REQUIRED WORK
Return a copy of each line in the listing that includes the word "accomplish".

::: DATA IN THIS EXERCISE :::

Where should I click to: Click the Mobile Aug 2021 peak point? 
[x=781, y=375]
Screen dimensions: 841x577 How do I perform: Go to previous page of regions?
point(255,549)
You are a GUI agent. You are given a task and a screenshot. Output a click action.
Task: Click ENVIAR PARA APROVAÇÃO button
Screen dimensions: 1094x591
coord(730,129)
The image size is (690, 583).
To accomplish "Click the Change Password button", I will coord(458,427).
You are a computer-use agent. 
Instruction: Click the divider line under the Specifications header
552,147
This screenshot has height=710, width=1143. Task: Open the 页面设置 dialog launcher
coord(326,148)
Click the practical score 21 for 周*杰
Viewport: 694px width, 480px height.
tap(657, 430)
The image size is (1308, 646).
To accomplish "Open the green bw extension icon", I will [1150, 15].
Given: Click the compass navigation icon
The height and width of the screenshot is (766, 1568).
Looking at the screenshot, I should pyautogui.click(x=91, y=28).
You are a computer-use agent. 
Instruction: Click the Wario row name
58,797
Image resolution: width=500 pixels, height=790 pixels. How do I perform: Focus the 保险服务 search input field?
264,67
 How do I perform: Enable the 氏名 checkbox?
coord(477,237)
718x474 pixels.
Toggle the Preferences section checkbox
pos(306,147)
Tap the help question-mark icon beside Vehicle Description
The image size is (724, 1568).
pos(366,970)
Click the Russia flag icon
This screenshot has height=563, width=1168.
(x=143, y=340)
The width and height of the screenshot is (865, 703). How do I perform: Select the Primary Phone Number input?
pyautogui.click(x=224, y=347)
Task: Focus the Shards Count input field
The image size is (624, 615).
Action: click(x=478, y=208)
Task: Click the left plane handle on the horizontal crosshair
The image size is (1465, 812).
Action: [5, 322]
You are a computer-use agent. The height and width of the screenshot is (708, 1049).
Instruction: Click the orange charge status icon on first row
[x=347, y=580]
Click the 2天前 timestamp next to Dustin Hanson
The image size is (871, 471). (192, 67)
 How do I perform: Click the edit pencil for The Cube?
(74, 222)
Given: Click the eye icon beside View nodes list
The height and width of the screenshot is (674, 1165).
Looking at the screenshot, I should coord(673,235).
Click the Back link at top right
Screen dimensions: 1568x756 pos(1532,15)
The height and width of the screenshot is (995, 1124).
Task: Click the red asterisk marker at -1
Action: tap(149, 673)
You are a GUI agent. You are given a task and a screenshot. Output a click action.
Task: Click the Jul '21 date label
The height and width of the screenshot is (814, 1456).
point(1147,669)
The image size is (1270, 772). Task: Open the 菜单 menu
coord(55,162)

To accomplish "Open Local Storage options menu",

:::

COMPLETED EXERCISE
To accomplish "Click the Change Password button", I will coord(458,427).
To accomplish "Open the green bw extension icon", I will [1150, 15].
To accomplish "Open Local Storage options menu",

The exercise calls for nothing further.